The field we are going to pass to the Levenshtein algorithm is domain_detected, so let's add each subdomain to the multi-value field domain_detected.
This step is not required, but I like to filter down the list of fields mid-search just to make it easier for me to read and track it. URL Toolbox adds a *lot* of fields, but these four are the only fields I care about from now on.
Last piece of prep -- let's simplify everything exactly the two fields that URL Toolbox's Levenshtein algorithm is expecting.
Now the real magic: URL Toolbox is given two multi-value fields, and it does the cross checking to calculate the Levenshtein score for each combination. We pull out the lowest score from this group.
Now we filter for a Levenshtein score less than three (so two or fewer changes required to go from the domain to one of our standard domains). Those who have used Levenshtein are likely thinking: "Wait, what about the > 0 that we always use?" -- we accomplished that by filtering out standard domains way back at the start.
Finally we do some | fields and | rename so that everything looks nice and friendly for analysts to understand what we're looking at.

Accelerated Data

First we ask tstats to give us a list of source addresses for emails (with a count), and we rename it so that it's easier to work with.
Next we are going to extract the domain.
Now we aggregate per actual domain we will analyze, for performance reasons
Let's filter out any domains that our organization owns and expects to receive email from. You can have several domains here (I recommend no more than 10-20 -- eventually urltoolbox will get tired and stop doing adding Levenshtein fields, so you can look for null ut_levenshtein later if you are pushing this boundary).
Now we use the free URL Toolbox app to parse out subdomains from the top level domains. We want to analyze each one, so that an attacker can't send mycompany.yourithelpdesk.com and get through, or mail.mycampany.com.

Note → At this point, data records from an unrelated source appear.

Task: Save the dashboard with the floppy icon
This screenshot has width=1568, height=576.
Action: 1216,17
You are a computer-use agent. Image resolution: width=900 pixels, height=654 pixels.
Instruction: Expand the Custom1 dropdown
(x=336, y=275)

The field we are going to pass to the Levenshtein algorithm is domain_detected, so let's add each subdomain to the multi-value field domain_detected.

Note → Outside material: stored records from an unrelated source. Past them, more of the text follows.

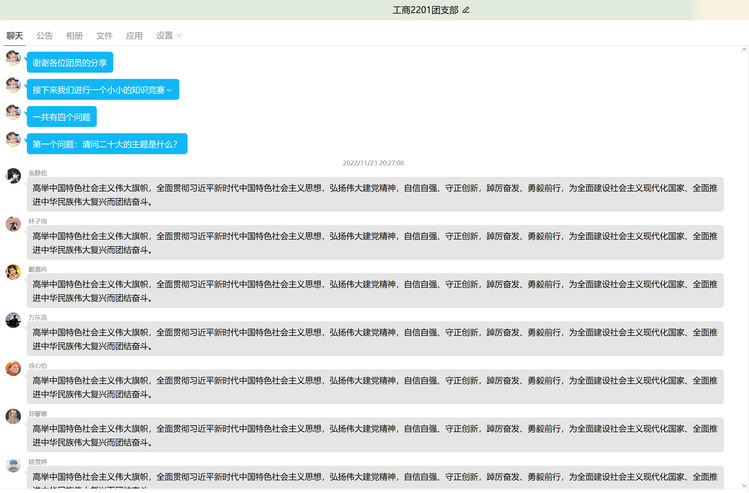This screenshot has width=749, height=493.
Task: Click 万东苗's dark avatar
Action: pyautogui.click(x=13, y=320)
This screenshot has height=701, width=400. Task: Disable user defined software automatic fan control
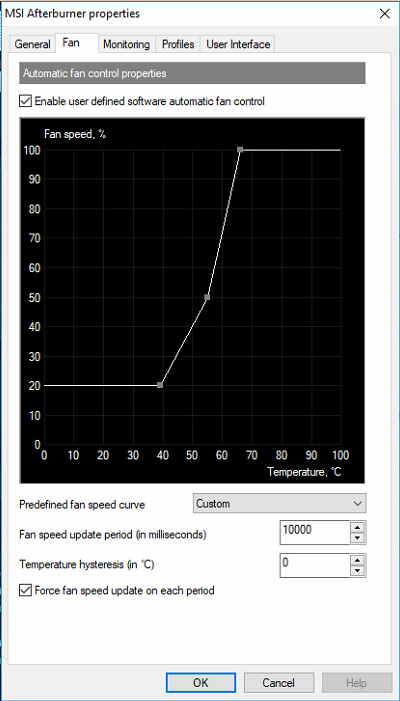tap(25, 101)

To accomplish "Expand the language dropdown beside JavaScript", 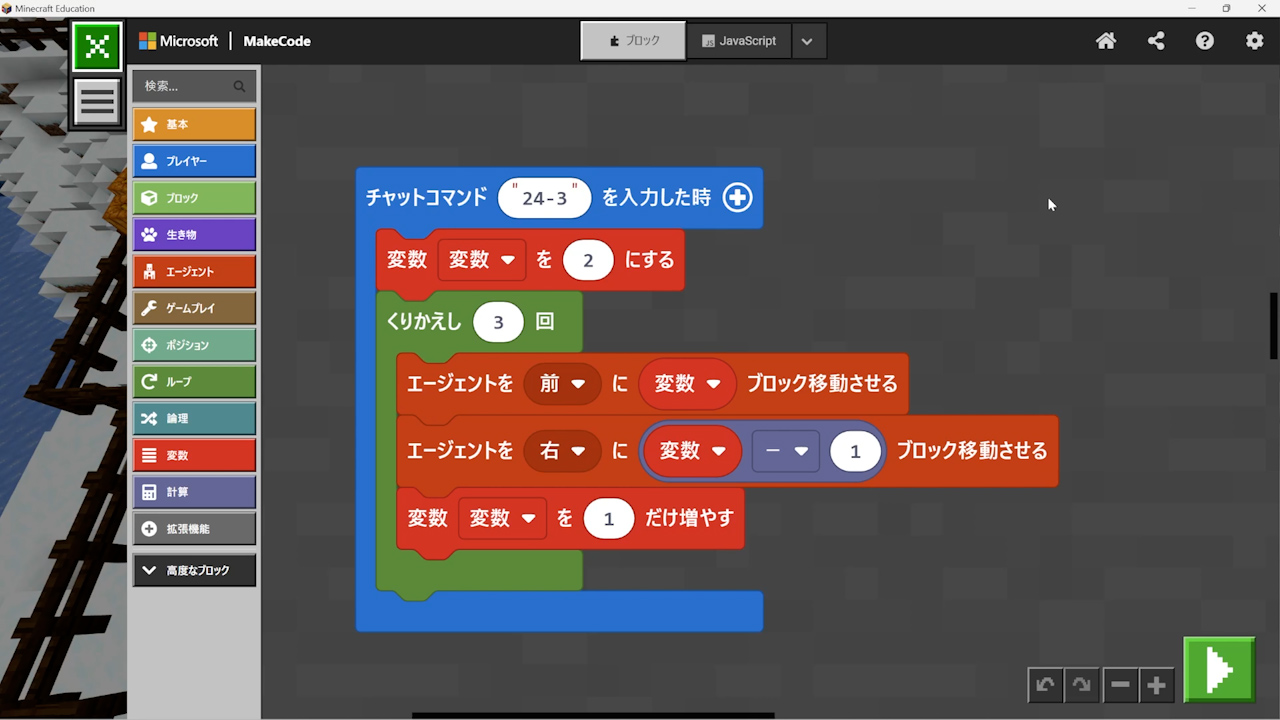I will 807,41.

This step is not required, but I like to filter down the list of fields mid-search just to make it easier for me to read and track it. URL Toolbox adds a *lot* of fields, but these four are the only fields I care about from now on.

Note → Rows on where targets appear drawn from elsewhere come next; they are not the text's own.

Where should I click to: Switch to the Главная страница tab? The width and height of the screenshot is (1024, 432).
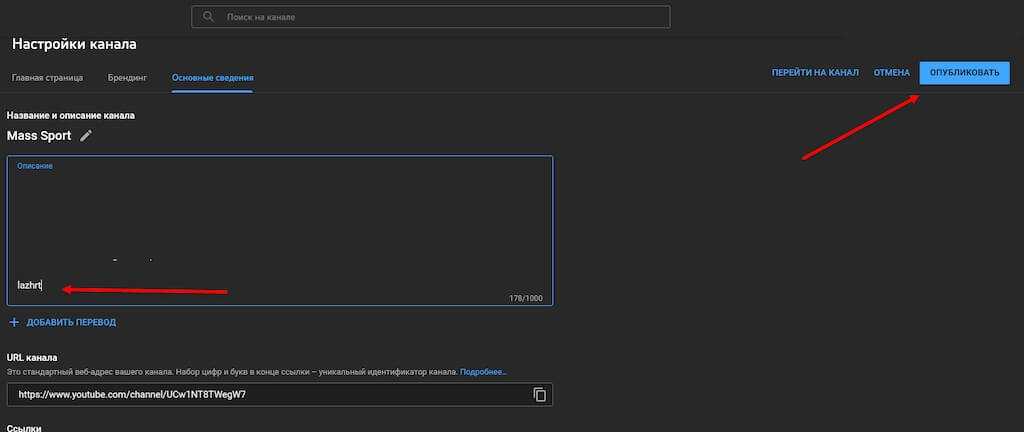coord(47,77)
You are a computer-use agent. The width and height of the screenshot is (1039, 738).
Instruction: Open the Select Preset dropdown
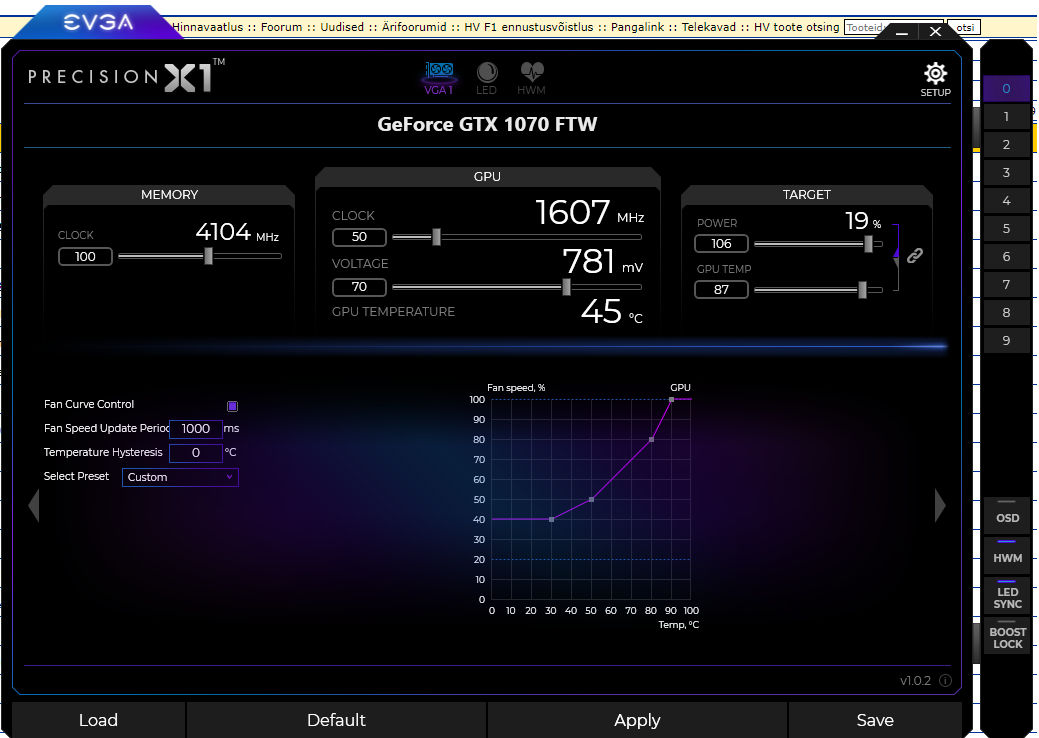[180, 477]
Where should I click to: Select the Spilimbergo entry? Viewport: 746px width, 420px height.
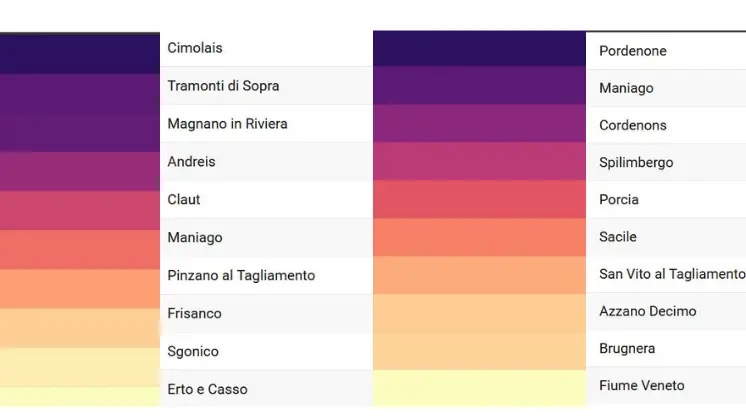pyautogui.click(x=636, y=163)
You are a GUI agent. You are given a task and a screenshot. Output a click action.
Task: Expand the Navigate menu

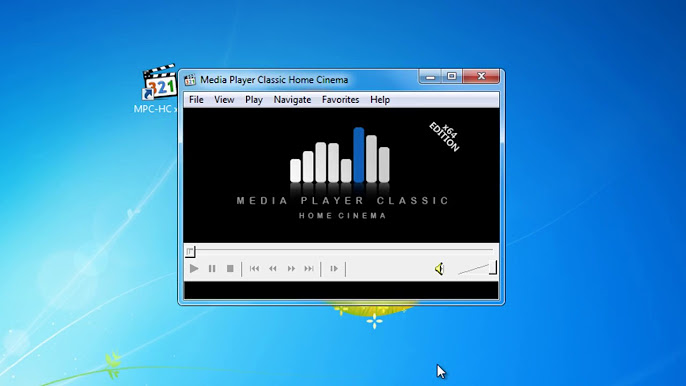click(292, 100)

Last piece of prep -- let's simplify everything exactly the two fields that URL Toolbox's Levenshtein algorithm is expecting.
Now the real magic: URL Toolbox is given two multi-value fields, and it does the cross checking to calculate the Levenshtein score for each combination. We pull out the lowest score from this group.
Now we filter for a Levenshtein score less than three (so two or fewer changes required to go from the domain to one of our standard domains). Those who have used Levenshtein are likely thinking: "Wait, what about the > 0 that we always use?" -- we accomplished that by filtering out standard domains way back at the start.
Finally we do some | fields and | rename so that everything looks nice and friendly for analysts to understand what we're looking at.